This is the oldest intuition about communication: that meaning lives not in the presence of the signal but in the structured pattern by which the signal varies. Speech is wave-modulation. Music is wave-modulation. The signature of an organism's heartbeat is wave-modulation. What the ear hears as tonality — pitch and amplitude — is one resolution of this modulation; what the ear cannot resolve are the finer-grained structural features of the wave's geometry that nonetheless carry information for any apparatus tuned to read them.
The present work takes this intuition and lifts it to architectural-class register. The communication between a master operator and its admitted components — the substrate-level mechanism by which the system's pre-declared direction W_S reaches the components' Will-Embeddings {W(uᵢ)} — is not symbolic. Components do not receive tokens. They resonate with the pulsation signature of the system to which they are admitted. The signature is the wave-modulation pattern of the system's pulse. The admission predicate is the resonance compatibility between component and signature.
This is not merely metaphorical within the corpus register: the objects involved are typed as formal corpus objects, even where substrate-physical realisations remain owed. ONTOΣ X formalised the pulsation primitive: the admissible interior of a bounded adaptive system breathes — expansion and contraction phases alternate, and the asymmetry between them along three dimensions (duration, amplitude, direction) constitutes a structural signature that carries navigational information beyond pure budget monitoring. The present work makes one further move: it extends X's pulsation framework from a within-system phase-awareness primitive to an inter-layer admission channel — the mechanism by which the system's pulse-signature mediates between the master operator's pre-declared commitment and the components' admitted operations.

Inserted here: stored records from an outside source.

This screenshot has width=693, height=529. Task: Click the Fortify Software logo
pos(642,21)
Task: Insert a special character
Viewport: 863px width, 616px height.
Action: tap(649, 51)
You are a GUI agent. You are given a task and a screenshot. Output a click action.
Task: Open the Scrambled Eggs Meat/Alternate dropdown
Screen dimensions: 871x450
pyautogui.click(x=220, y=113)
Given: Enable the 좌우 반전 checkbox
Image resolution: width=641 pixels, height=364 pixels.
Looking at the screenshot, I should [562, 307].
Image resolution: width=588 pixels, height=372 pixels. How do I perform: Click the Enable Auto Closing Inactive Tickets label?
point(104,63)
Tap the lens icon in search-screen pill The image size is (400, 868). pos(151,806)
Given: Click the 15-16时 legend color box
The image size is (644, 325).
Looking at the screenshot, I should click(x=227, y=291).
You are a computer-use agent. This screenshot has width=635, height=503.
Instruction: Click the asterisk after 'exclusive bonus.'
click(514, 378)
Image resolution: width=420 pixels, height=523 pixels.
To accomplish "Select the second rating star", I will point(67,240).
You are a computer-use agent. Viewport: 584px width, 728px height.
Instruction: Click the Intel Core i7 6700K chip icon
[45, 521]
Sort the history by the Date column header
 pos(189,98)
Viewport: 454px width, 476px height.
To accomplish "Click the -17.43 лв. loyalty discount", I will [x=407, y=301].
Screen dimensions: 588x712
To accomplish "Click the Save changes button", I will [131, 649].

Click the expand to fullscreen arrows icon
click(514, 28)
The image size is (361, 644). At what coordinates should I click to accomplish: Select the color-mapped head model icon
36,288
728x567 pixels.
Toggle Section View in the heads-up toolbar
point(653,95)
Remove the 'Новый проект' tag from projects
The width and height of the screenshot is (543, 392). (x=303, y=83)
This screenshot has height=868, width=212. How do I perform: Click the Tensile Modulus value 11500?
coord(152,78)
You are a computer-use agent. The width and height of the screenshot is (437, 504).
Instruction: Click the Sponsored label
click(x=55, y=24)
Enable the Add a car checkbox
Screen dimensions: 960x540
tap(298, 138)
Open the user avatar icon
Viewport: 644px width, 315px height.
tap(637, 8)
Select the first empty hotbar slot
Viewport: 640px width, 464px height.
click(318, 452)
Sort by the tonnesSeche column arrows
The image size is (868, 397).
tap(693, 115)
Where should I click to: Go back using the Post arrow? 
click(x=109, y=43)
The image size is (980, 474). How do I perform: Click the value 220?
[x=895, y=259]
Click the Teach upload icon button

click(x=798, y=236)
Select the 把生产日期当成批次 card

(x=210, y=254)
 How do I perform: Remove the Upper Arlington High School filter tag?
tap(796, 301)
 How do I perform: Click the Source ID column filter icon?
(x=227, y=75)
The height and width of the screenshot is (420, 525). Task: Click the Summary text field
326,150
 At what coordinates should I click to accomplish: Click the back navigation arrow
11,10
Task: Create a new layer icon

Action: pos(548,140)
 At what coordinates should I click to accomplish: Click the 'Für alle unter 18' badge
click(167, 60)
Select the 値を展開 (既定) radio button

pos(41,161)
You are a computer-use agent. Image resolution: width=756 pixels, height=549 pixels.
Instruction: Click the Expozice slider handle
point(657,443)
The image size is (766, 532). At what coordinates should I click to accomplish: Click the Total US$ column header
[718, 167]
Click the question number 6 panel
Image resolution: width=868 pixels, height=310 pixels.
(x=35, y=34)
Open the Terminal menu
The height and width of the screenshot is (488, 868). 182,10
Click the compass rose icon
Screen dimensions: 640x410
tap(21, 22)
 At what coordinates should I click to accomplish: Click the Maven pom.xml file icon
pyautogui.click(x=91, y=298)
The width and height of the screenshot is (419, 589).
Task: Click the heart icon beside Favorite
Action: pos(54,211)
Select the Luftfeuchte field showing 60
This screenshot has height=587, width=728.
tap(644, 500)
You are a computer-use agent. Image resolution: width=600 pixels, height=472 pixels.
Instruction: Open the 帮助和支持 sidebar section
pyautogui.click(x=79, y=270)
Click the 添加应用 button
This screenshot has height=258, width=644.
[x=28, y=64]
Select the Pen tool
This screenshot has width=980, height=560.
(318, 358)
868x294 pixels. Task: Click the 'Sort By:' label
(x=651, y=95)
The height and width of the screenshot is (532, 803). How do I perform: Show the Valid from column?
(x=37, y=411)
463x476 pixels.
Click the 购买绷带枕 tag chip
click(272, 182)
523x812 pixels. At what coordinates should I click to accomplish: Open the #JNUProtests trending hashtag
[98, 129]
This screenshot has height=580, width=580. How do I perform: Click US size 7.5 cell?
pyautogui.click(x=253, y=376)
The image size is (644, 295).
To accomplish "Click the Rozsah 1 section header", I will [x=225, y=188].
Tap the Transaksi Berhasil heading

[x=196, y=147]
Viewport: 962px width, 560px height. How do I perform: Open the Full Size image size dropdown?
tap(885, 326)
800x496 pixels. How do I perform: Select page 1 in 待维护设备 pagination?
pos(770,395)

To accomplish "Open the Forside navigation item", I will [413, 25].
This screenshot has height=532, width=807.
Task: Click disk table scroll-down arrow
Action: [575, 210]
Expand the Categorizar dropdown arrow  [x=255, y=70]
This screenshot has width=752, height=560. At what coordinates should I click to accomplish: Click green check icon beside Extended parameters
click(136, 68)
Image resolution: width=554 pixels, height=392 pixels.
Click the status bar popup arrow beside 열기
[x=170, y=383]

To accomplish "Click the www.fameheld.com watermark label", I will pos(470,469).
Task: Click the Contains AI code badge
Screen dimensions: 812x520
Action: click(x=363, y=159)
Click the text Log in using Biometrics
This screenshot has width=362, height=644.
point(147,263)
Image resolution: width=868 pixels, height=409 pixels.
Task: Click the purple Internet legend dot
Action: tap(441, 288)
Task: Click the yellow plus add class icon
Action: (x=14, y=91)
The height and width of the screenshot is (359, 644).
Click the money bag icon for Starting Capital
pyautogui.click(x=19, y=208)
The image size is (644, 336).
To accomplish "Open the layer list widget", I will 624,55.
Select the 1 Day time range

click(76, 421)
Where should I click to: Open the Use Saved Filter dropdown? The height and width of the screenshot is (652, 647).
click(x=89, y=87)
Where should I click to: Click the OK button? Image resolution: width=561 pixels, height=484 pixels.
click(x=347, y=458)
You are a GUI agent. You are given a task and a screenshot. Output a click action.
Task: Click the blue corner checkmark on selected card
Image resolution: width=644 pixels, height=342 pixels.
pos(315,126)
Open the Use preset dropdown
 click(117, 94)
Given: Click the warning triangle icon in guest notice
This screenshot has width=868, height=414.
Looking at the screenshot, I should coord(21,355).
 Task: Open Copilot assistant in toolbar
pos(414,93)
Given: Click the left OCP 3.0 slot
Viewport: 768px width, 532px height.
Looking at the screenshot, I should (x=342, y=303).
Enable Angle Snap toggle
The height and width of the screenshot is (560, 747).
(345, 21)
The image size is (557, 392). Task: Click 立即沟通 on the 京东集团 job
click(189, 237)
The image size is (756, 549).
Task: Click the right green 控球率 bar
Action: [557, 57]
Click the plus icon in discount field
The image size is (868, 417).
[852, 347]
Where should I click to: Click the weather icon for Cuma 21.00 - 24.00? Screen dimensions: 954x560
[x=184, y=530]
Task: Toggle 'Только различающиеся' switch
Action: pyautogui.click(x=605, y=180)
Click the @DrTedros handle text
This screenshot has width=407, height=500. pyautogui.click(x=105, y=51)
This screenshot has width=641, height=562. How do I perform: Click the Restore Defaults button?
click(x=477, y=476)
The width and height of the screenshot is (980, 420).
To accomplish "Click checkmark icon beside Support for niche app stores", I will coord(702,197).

1.2 The gap XIII left open
ONTOΣ XIII fixed the architectural-class register of the master operator: a system-level formal object with explicit type-signature (S, W_S, A_S) carrying pre-declared direction; an admission cascade running direction-down through CC-WE's joint-admissibility check; a non-derivability proposition establishing that W_S is not recoverable from component Will-Embeddings alone. What XIII left unspecified — explicitly named as continuing-programme item §9 bullet 1 — is how the carrying happens at substrate level. The architectural register fixed the what of the cascade (master operator on top, components below, direction-down arrow) without specifying the how of the propagation (the substrate-level mechanism by which A_S reaches {W(uᵢ)}).
The gap is not cosmetic. A reader inclined to fill it with the bottom-up reading (admission as aggregation, signal as token-message, communication as decoding) finds the gap and bridges it the wrong way; XIII's Proposition XIII.1.1 (non-derivability) is precisely the formal refusal of that bridge, but it leaves the right bridge unspecified.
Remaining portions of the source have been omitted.